The first is the push the dollar has seen over the past few days. Money has been flowing in at high clips pushing the euro, yen, and Canadian to breaking points on charts, and threatening a few other currencies as well. Where's the money flowing?
Here's the bond chart to give you an idea (click to enlarge):
This is the 10-year note (showing price). Although the yield may be different with different timeframes, most other notes and bonds have followed this similar pattern. Money is quickly moving into our debt markets. These are "safe-haven" markets in times of crisis. You could argue that we're sitting about there right now with what is going on in the Middle East.
Here's the same chart, but showing the yield:
Ahhh.. yield. It's what the bond rates are all about.

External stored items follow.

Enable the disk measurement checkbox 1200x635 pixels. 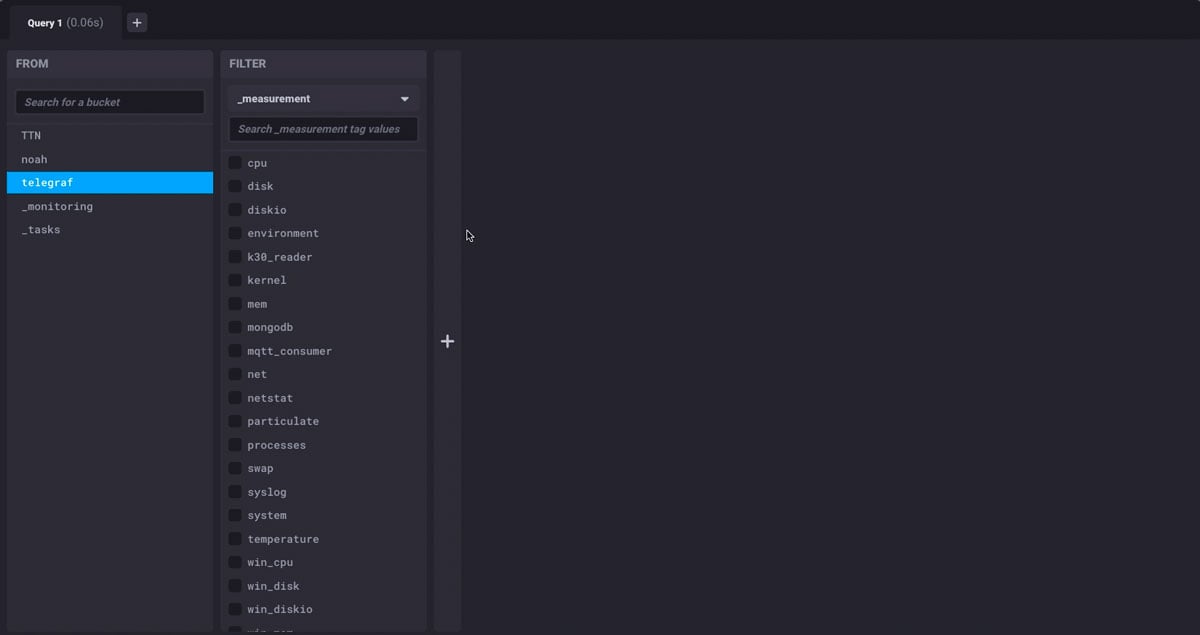235,186
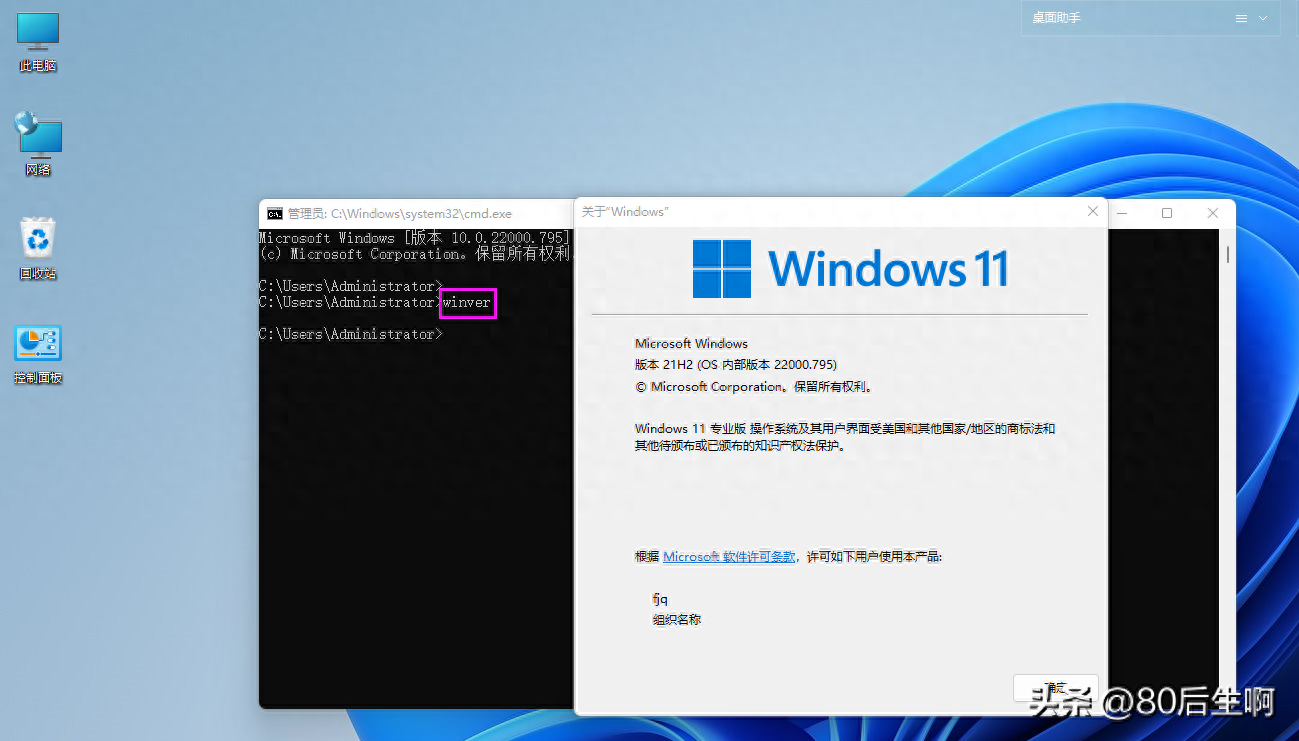This screenshot has height=741, width=1299.
Task: Click the highlighted winver command text
Action: click(468, 302)
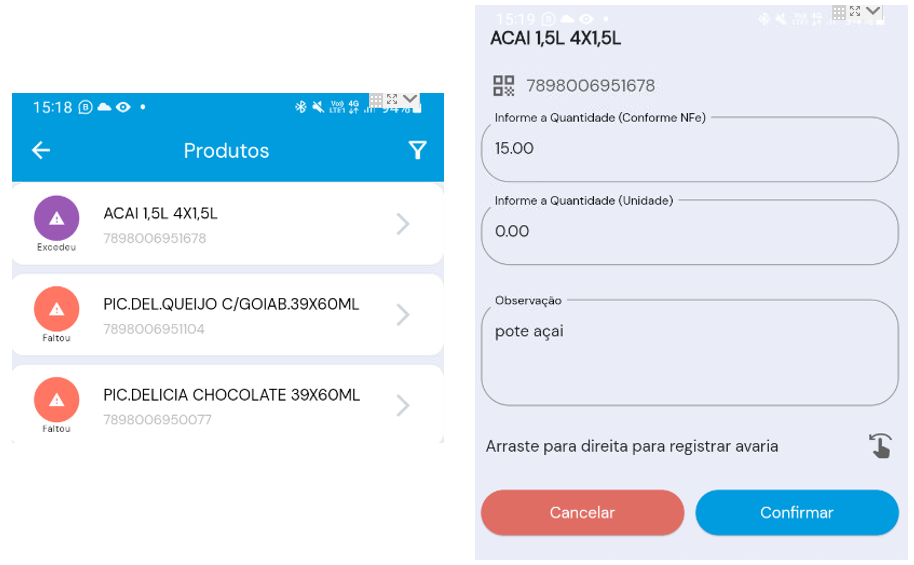Viewport: 914px width, 565px height.
Task: Select the PIC.DELICIA CHOCOLATE 39X60ML row
Action: coord(228,405)
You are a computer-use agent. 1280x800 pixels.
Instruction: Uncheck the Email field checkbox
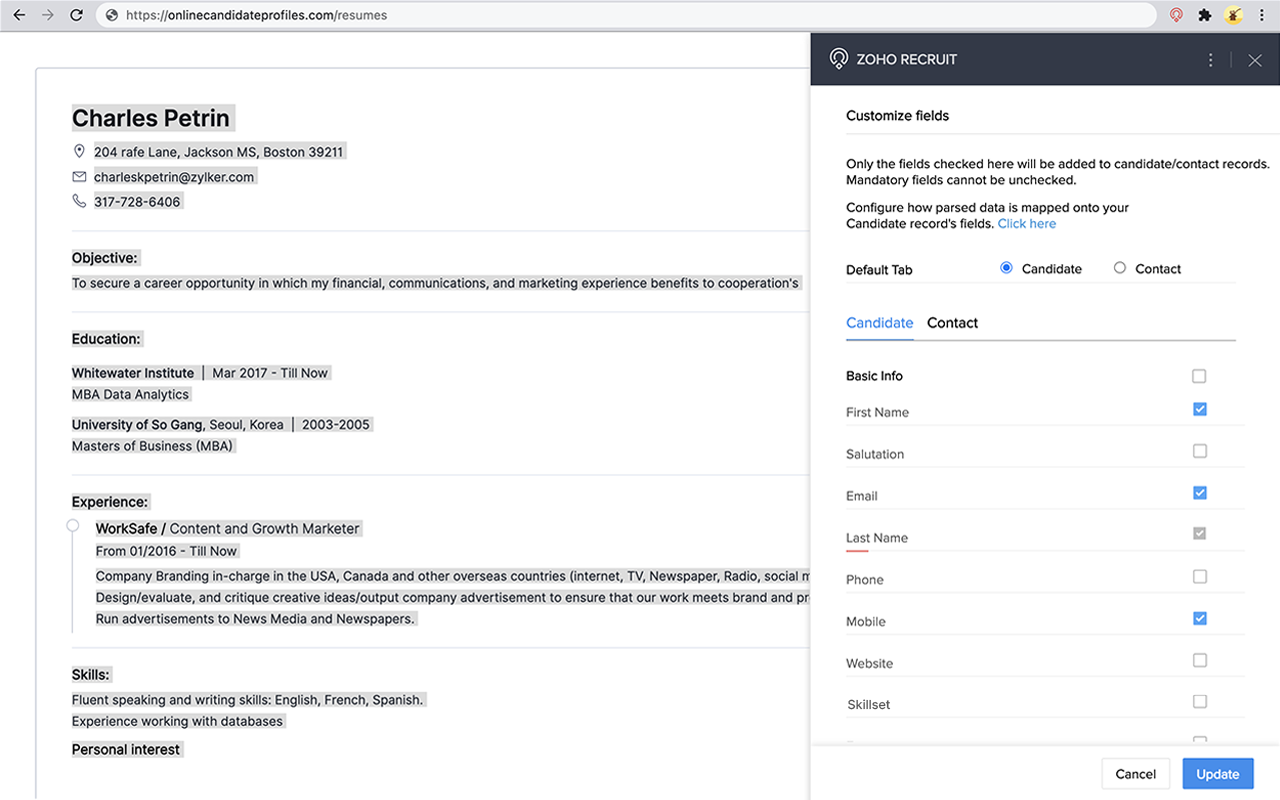coord(1199,492)
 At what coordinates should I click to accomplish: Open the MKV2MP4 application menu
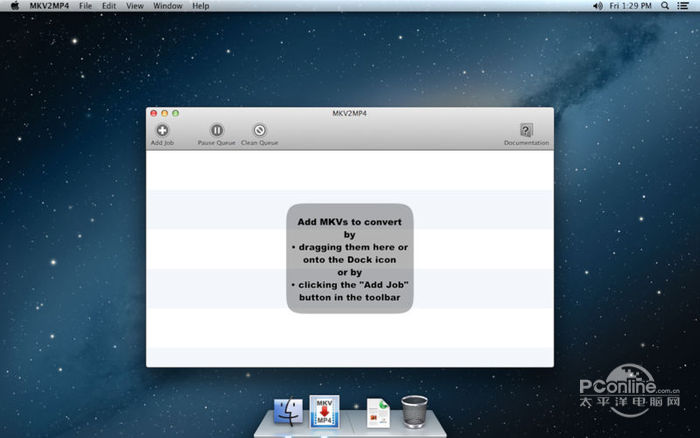pyautogui.click(x=50, y=6)
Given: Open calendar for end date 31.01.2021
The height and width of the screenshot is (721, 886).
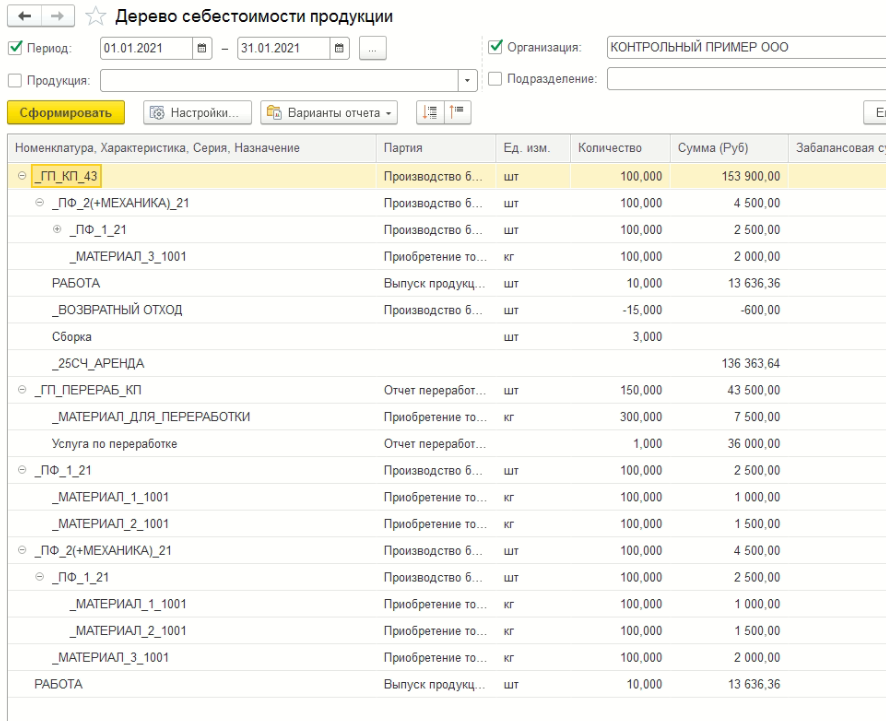Looking at the screenshot, I should [339, 48].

But, hasn't the Federal Reserve done a great deal of work to get the yield higher, only to see flows moving into notes and bonds, pushing up price (pushing down yields with the inverted relationship)?
There are two elements that are at work here. First is the softening tone in the Federal Reserve's latest statement after their meeting. The Federal Reserve basically told traders that they could take profits comfortably, that the "measured" move was likely to be close to ending and the free ride was just about over. Traders sold off their positions. We're also seeing the move of safe-haven flows pushing up prices as well, driving down rates. The combined should continue to pressure bond yields the next couple of weeks.
I am not so sure that the Federal Reserve is 100% finished with their tightening schedule. The bigger culprit still lies ahead: The price of gasoline. Gasoline has eased off today because of Israel's attempts to end the conflict. Regardless, gasoline has moved much higher over the past few days:
Take a look at the chart and look at the dates. There are some interesting price movements we're seeing. The average price for the month of June for gasoline is $2.10. We're going to be getting some inflation data this week that will be showing the affects of the price levels during this timeframe. The price of gasoline for the same period last year was averaging about $1.60. That's 30% higher. The m/m increase will look contained. It's the y/y increase that is going to look ugly. Next month, the move will likely increase even more as we're faced with even higher prices than what we saw last month.
In short.... as long as energy prices continue to rise, so will interest rates. Inflation targeters have a mantra... "growth be damned. It's all about containing costs."
With this, the bond traders are likely to look at their exit as being a bit early. The Fed will want to get a handle on the recent movements in the bond markets as well as energy movements.